The Daffiama-Bussie-Issa (DBI) District of the Upper West Region has declared 78 communities Open Defecation Free (ODF), since the inception of the implementation of the Community-led Total Sanitation (CLTS) project in the district in 2012.
This connotes that residents in 78 communities own and use their own latrines after they had been triggered by staff from the Environmental Health and Sanitation Department under the UNICEF funded CLTS project, which was being implemented in conjunction with the government.
The figure represents 74 per cent of a total of 105 communities in the district, and this achievement has seen the district being marked as one of the potential areas to be declared district-wide ODF in the region.
The District Chief Executive (DCE) for the DBI, Mr NadiImoro Sanda, made this known when the district took its turn to meet with the media personnel in the region to interact with them on the development of the area at Issa over the weekend.
"This achievement was not attained on a silver platter. We had to put our individual efforts together and partner the environmental health officers to do their community monitoring, such that the people would know how strict we are about the construction, usage and maintenance of a household latrine," he said.
The DCE said the district authorities together with local rulers would leave no stone unturned in encouraging the communities to work in tandem with the environmental officers and also formulate by-laws to check recalcitrant community members whose activities would become inimical to the good sanitation practices they sought to pursue.
Touching on health, the DCE indicated that the assembly had through the District Development and District Assemblies' Common Funds procured a medical laboratory, operating theatre, male and female wards and a doctor's bungalow for the Issah Health Centre, which were at different stages of construction, to boost healthcare delivery and also reduce the number of referrals from the district.
These facilities, he stated, were being provided for the health centre in order to upgrade it to a district hospital which is absent in the area, adding that, "Currently, we patronise the hospital at Nadowli and so we are working at securing one in DBI."

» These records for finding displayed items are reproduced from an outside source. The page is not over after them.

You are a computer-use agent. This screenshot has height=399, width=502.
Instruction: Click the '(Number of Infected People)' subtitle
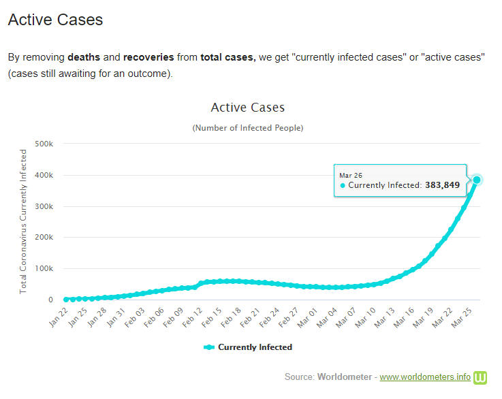click(x=248, y=128)
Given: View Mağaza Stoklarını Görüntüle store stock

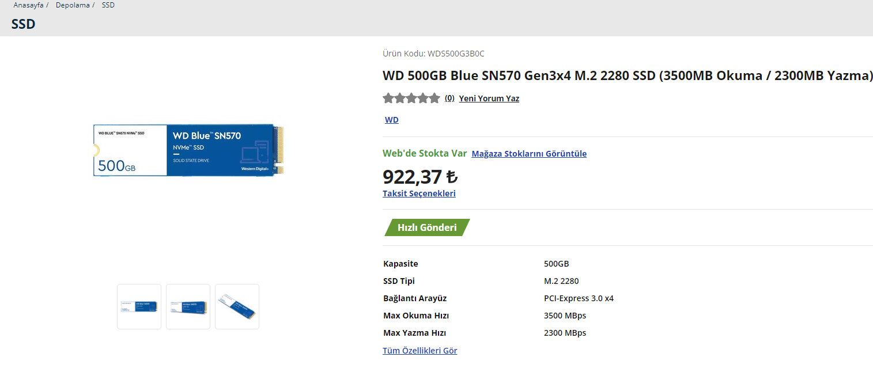Looking at the screenshot, I should (x=529, y=154).
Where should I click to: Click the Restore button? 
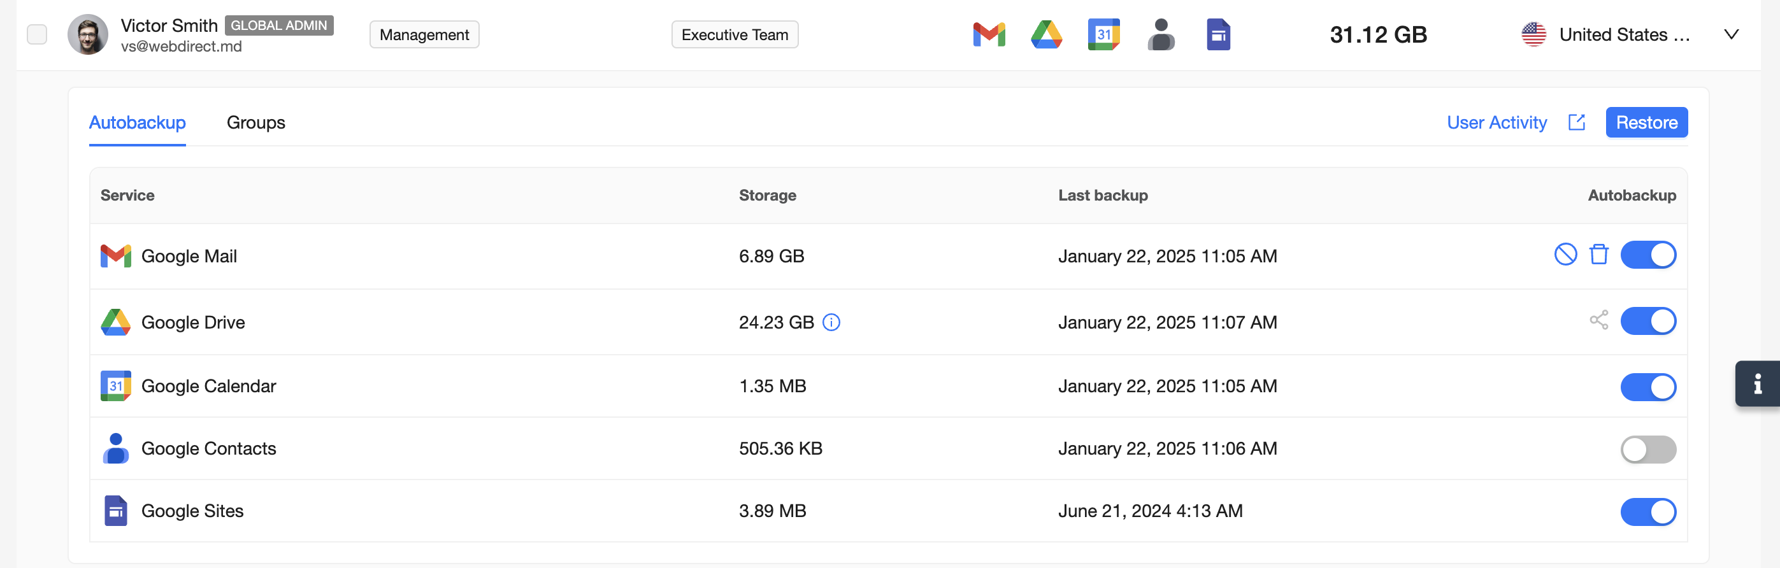1646,122
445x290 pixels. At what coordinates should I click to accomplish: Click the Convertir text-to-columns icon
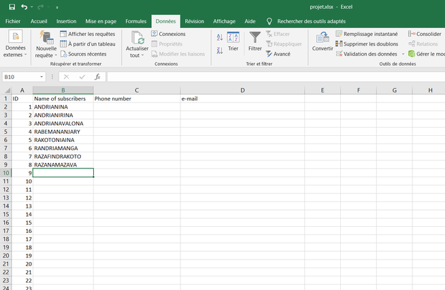click(x=322, y=41)
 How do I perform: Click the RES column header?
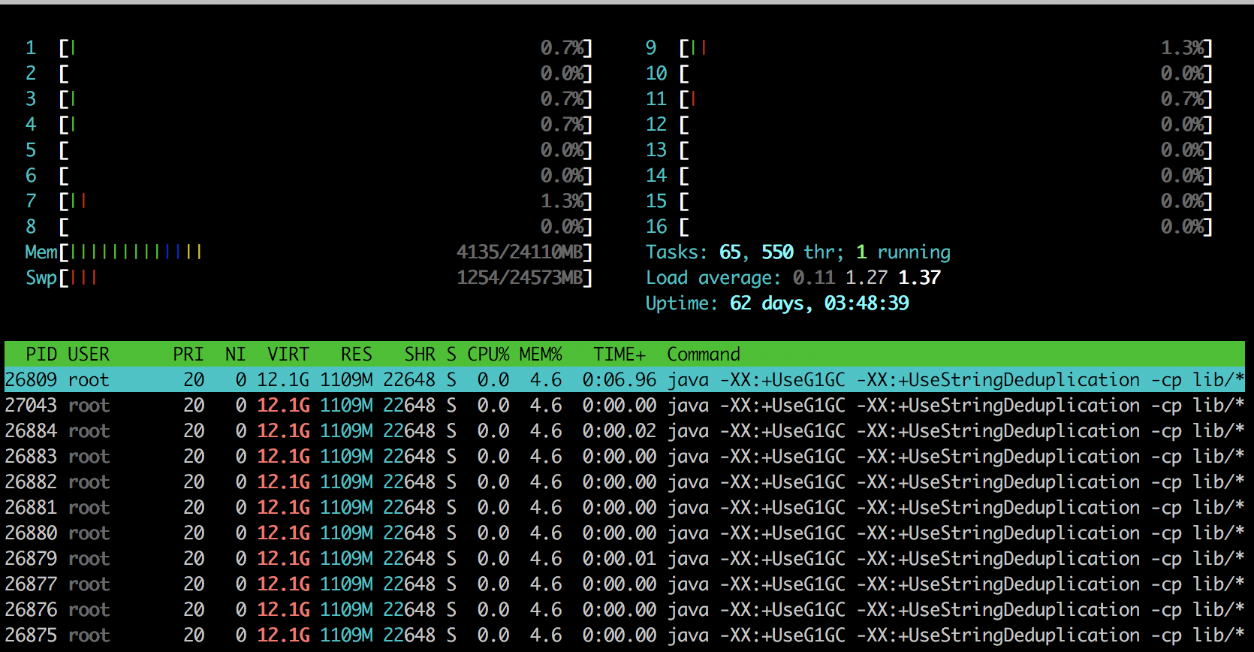[x=357, y=355]
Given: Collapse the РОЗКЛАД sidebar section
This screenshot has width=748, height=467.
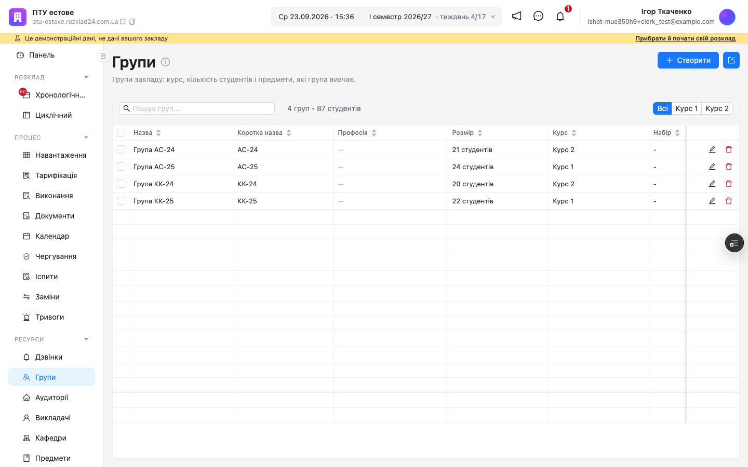Looking at the screenshot, I should point(86,77).
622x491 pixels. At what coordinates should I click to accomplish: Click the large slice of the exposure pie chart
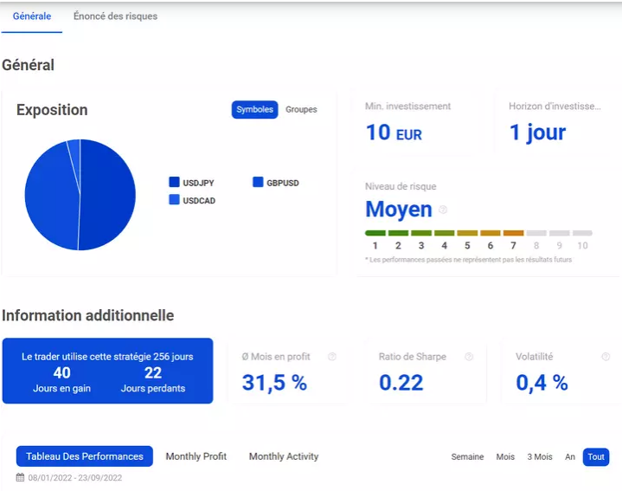(108, 195)
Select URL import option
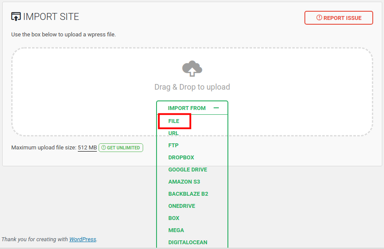 [x=173, y=133]
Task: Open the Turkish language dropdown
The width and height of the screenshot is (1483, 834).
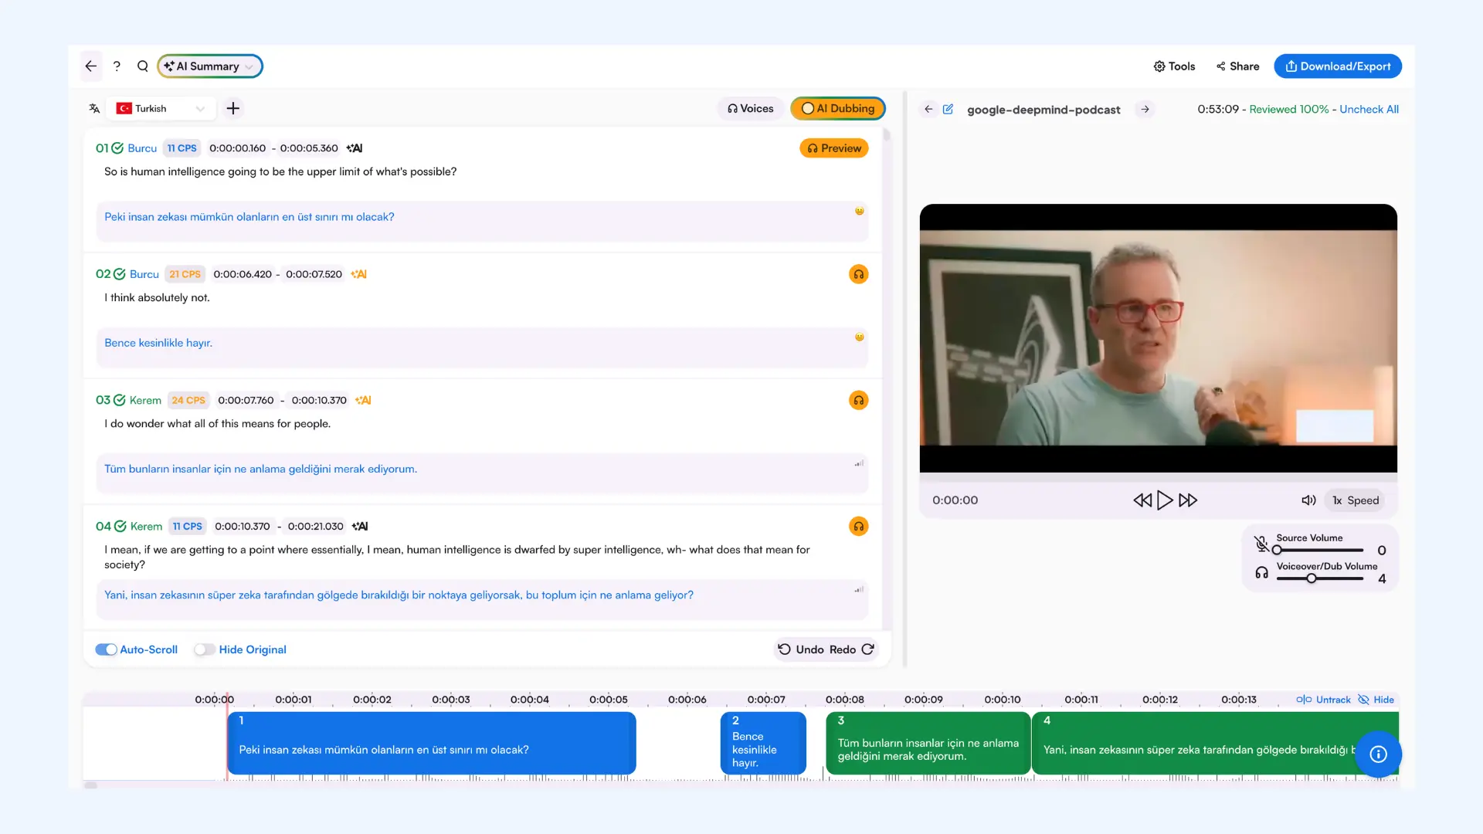Action: pyautogui.click(x=161, y=109)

"Health is a very critical area, so in order to ensure good health and a sound body, we are working assiduously to fill the infrastructure gap as much as we can. A Community-based Health Planning Services (CHPS) compound being constructed for the Pulbaa community is 80 per cent complete with funding from the Northern Development Agency, and we hope to construct same facilities for the Jempensi, Owlo, Jolinyiri and Wogu communities," he outlined.
Mr Sandi reiterated that education was key to the development of the area, hence the district had made massive investment into providing infrastructure for the schools in the community.
These he listed, among others, the construction of three-unit classroom block at Balinie, Kenjele and Tuori Worgbere, provision of a single storey 12-unit girls' dormitory block for the Daffiama Senior High School, provision of five motorbikes for the education office in the district, and the granting of scholarship for needy but brilliant tertiary students in the area.
The DCE hinted that some roads were being upgraded, whereas others were being tarred to propel the development of the area.